## SOURCE PASSAGE
— Start —

In terms of ships registered India ranks 15th with 1674 ships, which accounts for a share of only 0.93 per cent of the world shipping in terms of dwt. By value, India ranks further low at 25th position. The Shipping Corporation of India (SCI) ranks 44th amongst shipping companies with a market share of just 0.1 per cent and five ships (2017). The number of ships with the SCI has been declining from 2015 at the rate of one per year. In comparison, Maersk has 621 ships. When these figures are compared with the growth of India’s EXIM trade (6.7 per cent export and 7.3 per cent import) the number of ships owned, registered or being built by India are declining. Shipping provides immense commercial and employment potentials in multitude areas of building, owning, flagging and trade and needs to be tapped by India for both economic and strategic reasons. For strategic and financial reasons, it would be prudent to invest in shipbuilding, ship ownership and ship repair; in addition to enhancing ease of doing business in this sector.

China is already the largest shipbuilder in the world and 24 per cent of her maritime trade is shipped to the hinterland through inland waterways. In other words, China has already realised most of the elements of maritime power and is now on its way to create a strong navy to protect her maritime interests. India, on the other hand, is a naval power of sorts but lags behind in all other disciplines of maritime enterprise. Thus, in the long run, China’s naval power would be sustainable and that of India would become unviable. An analogy of this can be seen in Mahan’s comparison of the French and British Navies during the reign of Louise XIV in the 17th century.

— End —

Pointing records for screenshots and pages:
— Start —

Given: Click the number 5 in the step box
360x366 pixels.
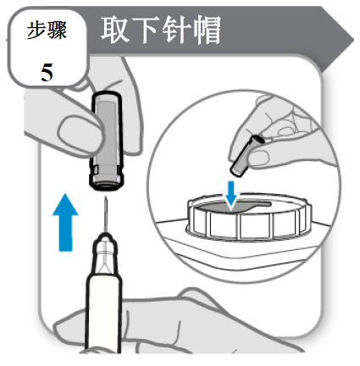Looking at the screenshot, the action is [47, 73].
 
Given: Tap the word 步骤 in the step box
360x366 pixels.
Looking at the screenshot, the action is [47, 30].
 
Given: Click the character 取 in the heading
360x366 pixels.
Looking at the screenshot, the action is [115, 30].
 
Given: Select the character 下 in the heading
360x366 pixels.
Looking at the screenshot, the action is [145, 30].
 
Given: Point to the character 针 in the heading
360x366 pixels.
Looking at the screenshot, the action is [175, 30].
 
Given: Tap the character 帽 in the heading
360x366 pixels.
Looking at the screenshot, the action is [206, 30].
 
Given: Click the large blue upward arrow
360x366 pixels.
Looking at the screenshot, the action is [65, 222].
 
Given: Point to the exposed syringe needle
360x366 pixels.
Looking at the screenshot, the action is [106, 214].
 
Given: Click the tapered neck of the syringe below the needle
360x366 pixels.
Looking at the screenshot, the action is [105, 254].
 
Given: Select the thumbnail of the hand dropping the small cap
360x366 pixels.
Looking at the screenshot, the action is [258, 158].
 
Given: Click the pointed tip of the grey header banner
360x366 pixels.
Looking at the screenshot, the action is [353, 40].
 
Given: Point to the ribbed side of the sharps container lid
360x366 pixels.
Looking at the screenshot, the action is [248, 225].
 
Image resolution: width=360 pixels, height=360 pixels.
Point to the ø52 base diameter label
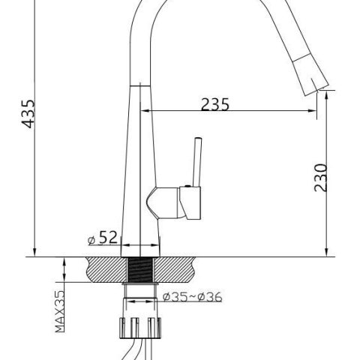point(102,238)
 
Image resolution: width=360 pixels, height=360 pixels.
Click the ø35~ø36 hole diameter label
point(192,297)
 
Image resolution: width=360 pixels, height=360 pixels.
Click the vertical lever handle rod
point(199,161)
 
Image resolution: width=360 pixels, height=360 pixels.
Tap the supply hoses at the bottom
point(135,349)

— End —

## JOB 1
From the passage on India's shipping, extract word for word the part that opens with the words containing "China is already" and closes with "the 17th century.".
## JOB 2
Gather every line of the records that holds the word "Click", and copy each one unchanged.
The text and the records have no connection to each other.

## TASK SOLUTION 1
China is already the largest shipbuilder in the world and 24 per cent of her maritime trade is shipped to the hinterland through inland waterways. In other words, China has already realised most of the elements of maritime power and is now on its way to create a strong navy to protect her maritime interests. India, on the other hand, is a naval power of sorts but lags behind in all other disciplines of maritime enterprise. Thus, in the long run, China’s naval power would be sustainable and that of India would become unviable. An analogy of this can be seen in Mahan’s comparison of the French and British Navies during the reign of Louise XIV in the 17th century.

## TASK SOLUTION 2
Given: Click the number 5 in the step box
Given: Click the character 取 in the heading
Given: Click the large blue upward arrow
Given: Click the tapered neck of the syringe below the needle
Given: Click the pointed tip of the grey header banner
Click the ø35~ø36 hole diameter label
Click the vertical lever handle rod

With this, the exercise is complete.